What they face is a unique and striking dilemma. Under Trump, they can have every policy they ever wanted, save Common Core. But they can only have the policies bare and stripped of any pretense. DFER and Jeanne Allen's Center for Education Reform can have almost everything they want, but they can only have it in a Trump-tied bow. They can only have their policies by admitting that their policies are not progressive at all (and by admitting they're totally okay with Trumpian awfulness as long as they get choice and charters). They can only oppose Herr Trump by disowning their own policies. Or they can dance around in a faux progressive polka, doing their best to respond to the music they never asked for, but which is everything they want. For grifters like She Who Will Not Be Named (formerly of DC schools) this is just a practical problem of angling for success; for sincere reformsters (yes, I believe such things exist), it's a real moral dilemma.
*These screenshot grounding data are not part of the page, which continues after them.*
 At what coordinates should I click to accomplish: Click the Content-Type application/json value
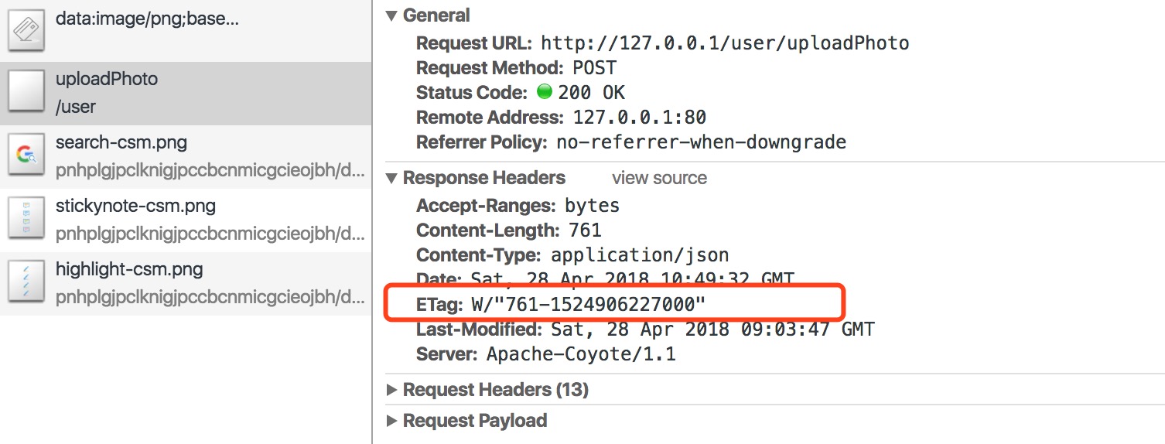tap(640, 254)
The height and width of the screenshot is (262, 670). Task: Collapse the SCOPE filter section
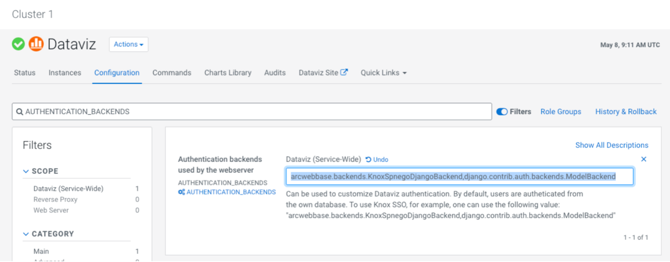pos(26,171)
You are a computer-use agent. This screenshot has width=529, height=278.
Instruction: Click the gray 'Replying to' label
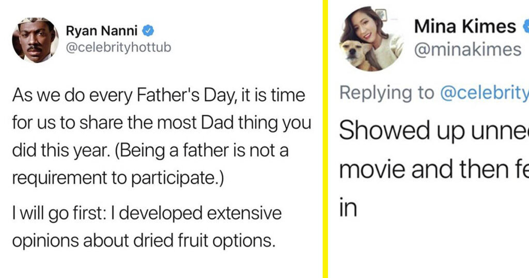386,93
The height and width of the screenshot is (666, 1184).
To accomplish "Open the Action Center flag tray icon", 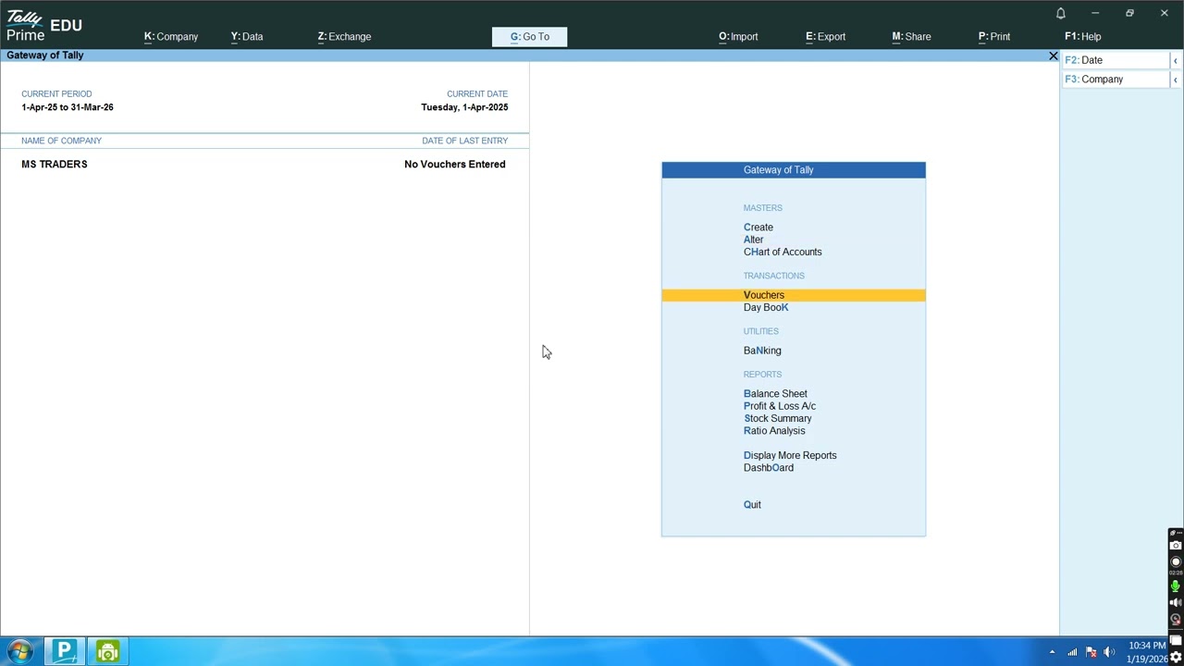I will [1091, 652].
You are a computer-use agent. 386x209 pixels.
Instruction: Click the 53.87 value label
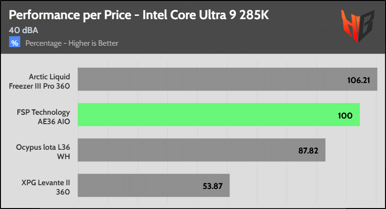point(213,186)
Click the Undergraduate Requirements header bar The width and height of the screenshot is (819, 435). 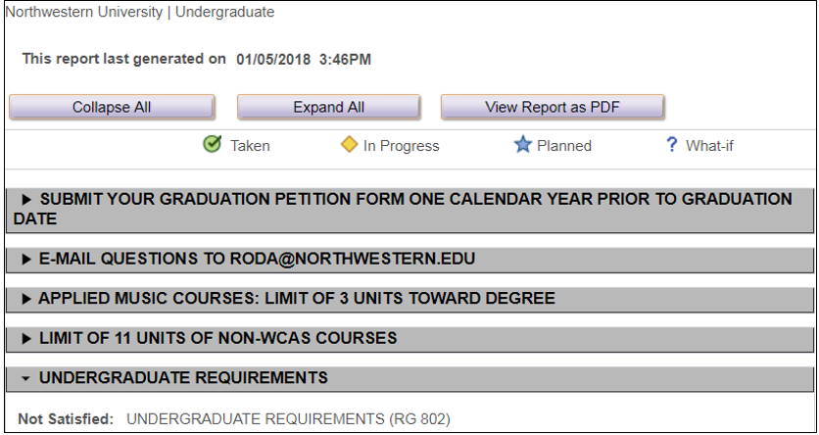click(x=410, y=378)
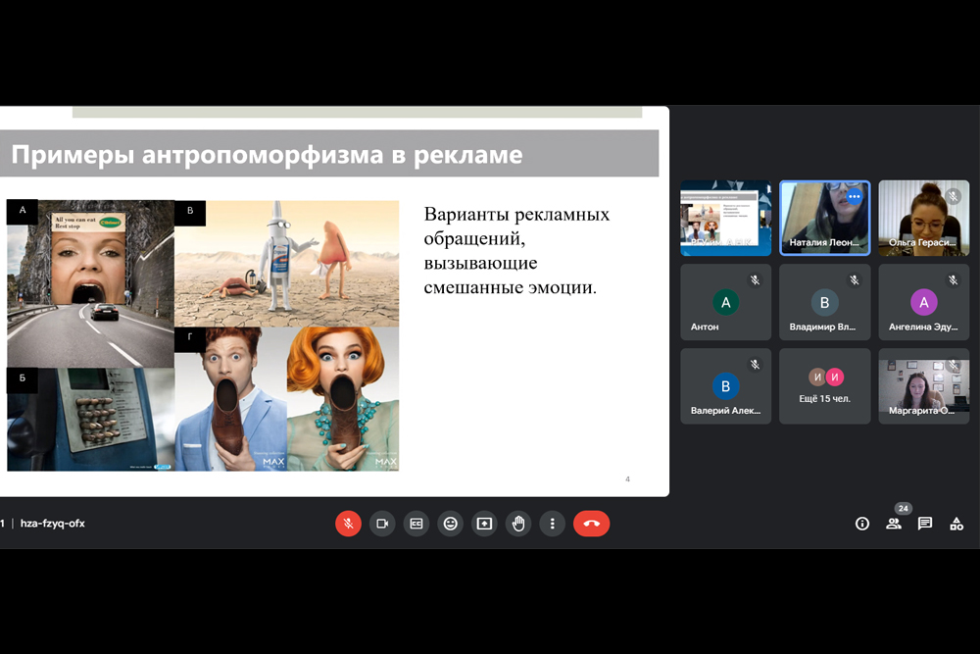Click Антон's participant tile
Screen dimensions: 980x654
pyautogui.click(x=725, y=302)
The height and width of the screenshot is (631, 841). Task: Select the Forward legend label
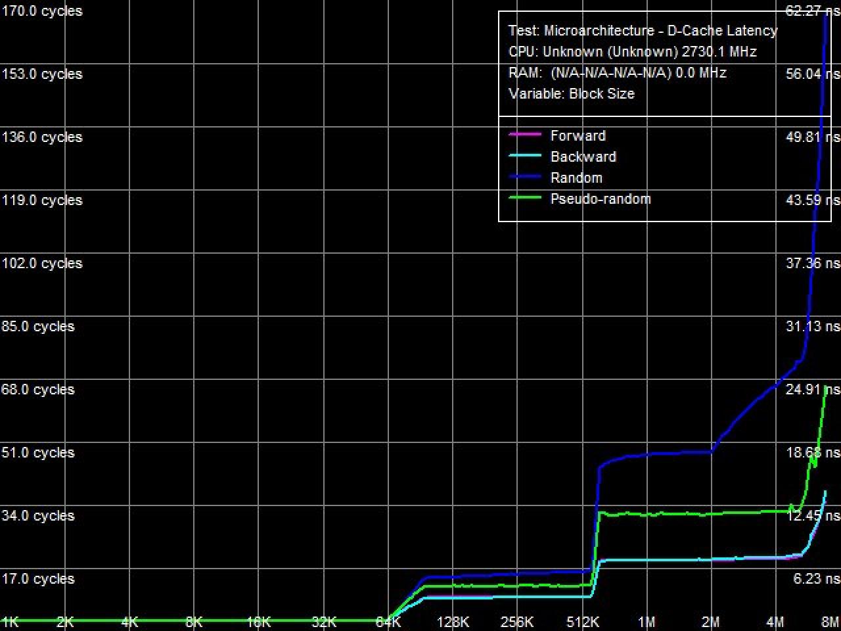(x=578, y=135)
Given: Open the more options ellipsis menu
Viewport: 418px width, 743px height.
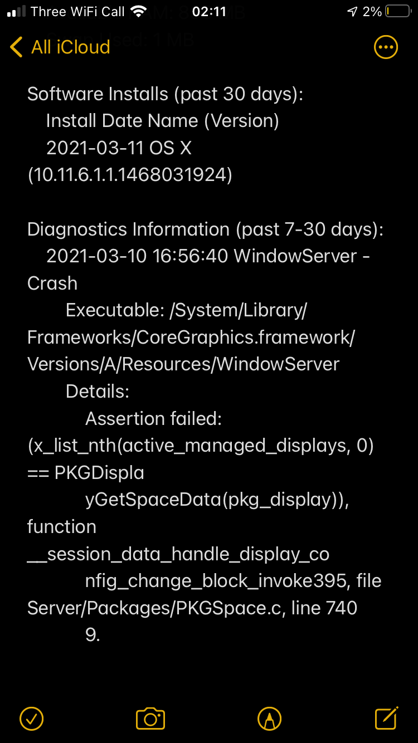Looking at the screenshot, I should click(386, 47).
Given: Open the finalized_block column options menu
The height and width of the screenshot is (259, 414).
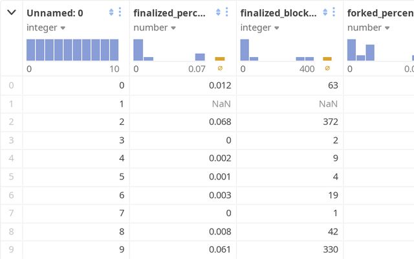Looking at the screenshot, I should point(334,12).
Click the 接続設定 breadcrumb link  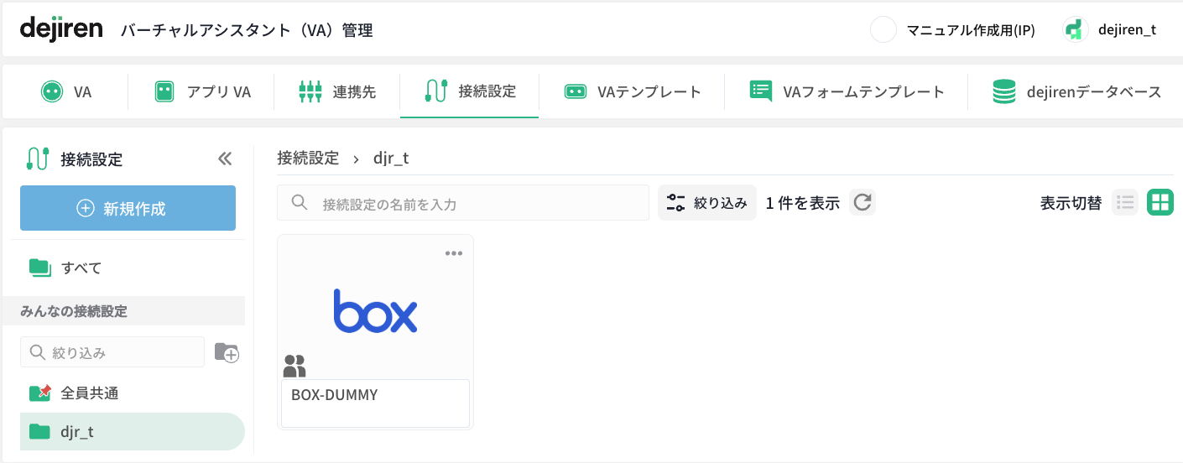pos(308,158)
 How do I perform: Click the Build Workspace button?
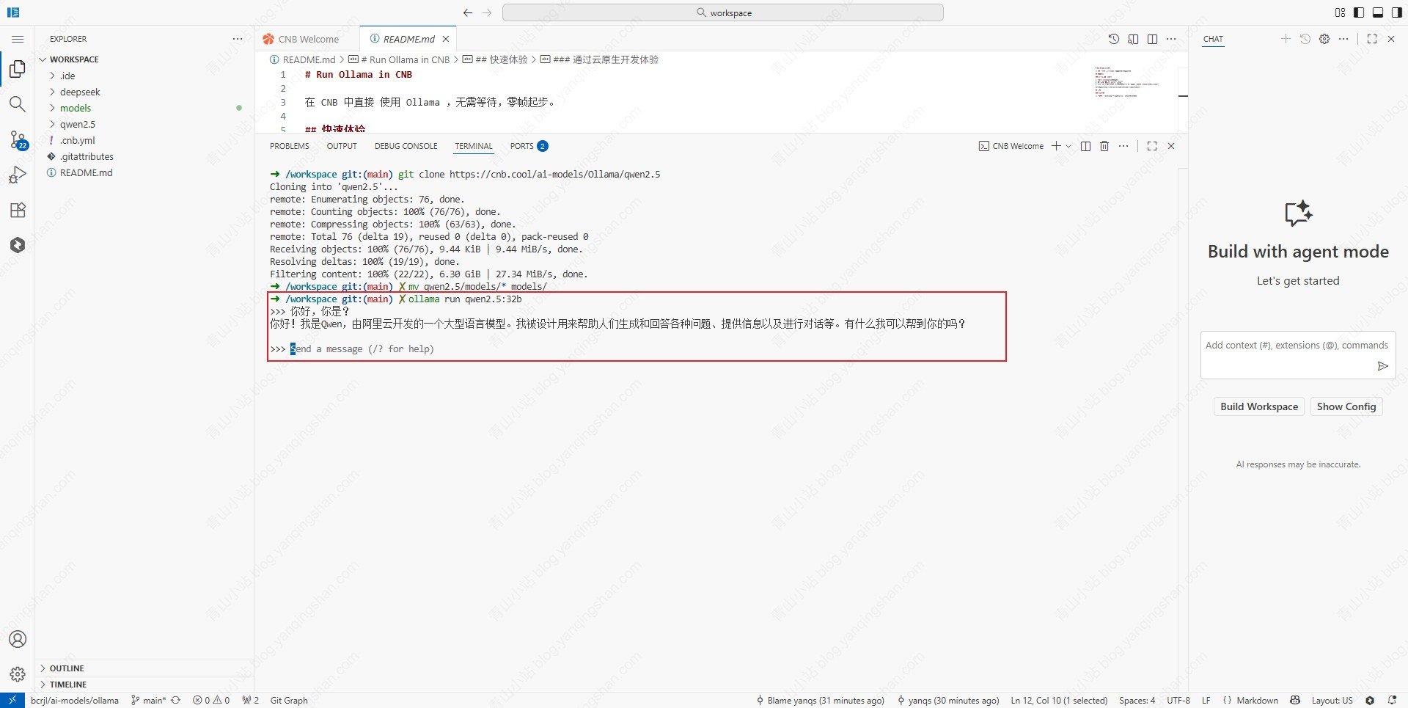(x=1258, y=406)
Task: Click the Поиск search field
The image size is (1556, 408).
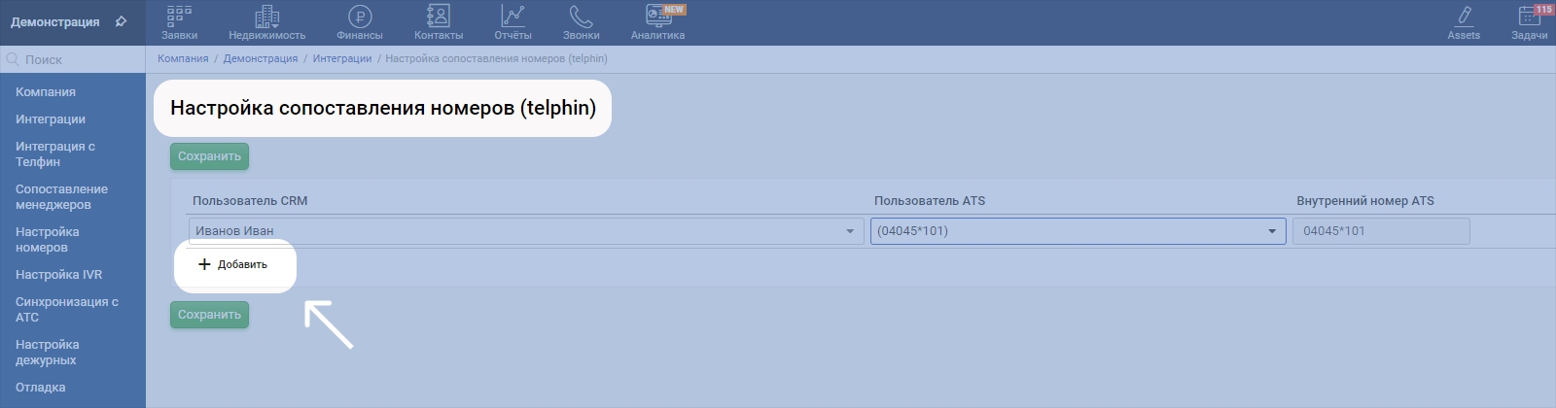Action: click(78, 59)
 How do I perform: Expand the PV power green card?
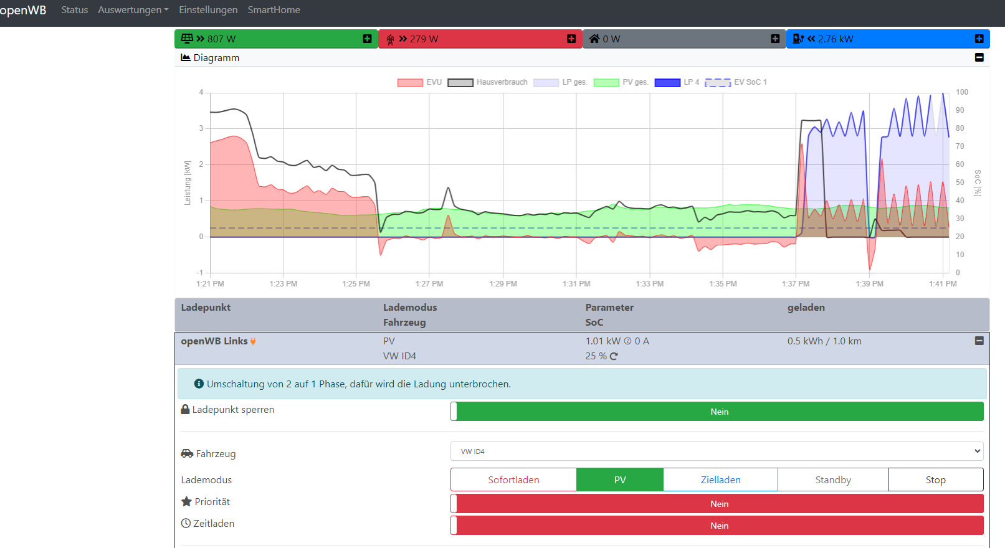coord(367,39)

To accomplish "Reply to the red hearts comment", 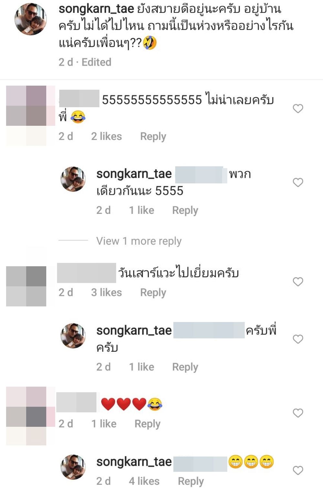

Their best hope may be the path hinted at by Hess-- if we pretend that all reform is progressive and Trump is conservative, well then, we can sell Trump plus some reformster as a compromise that brings us to the sensible middle. That would be a lie. That version of the faux progressive polka will just get us years of policy that just extend the last two decades of reformster policy, and in one more area the most faux anti-establishment President of them all will just keep dancing the same old reformster path-- red to the right, blue to the left, and green all the way to the horizon.

3 comments:

  1. Here's Hess and Finn blaming teachers for needlessly stirring up students' fears about a Trump administration. I want to go into a cave for the next four years.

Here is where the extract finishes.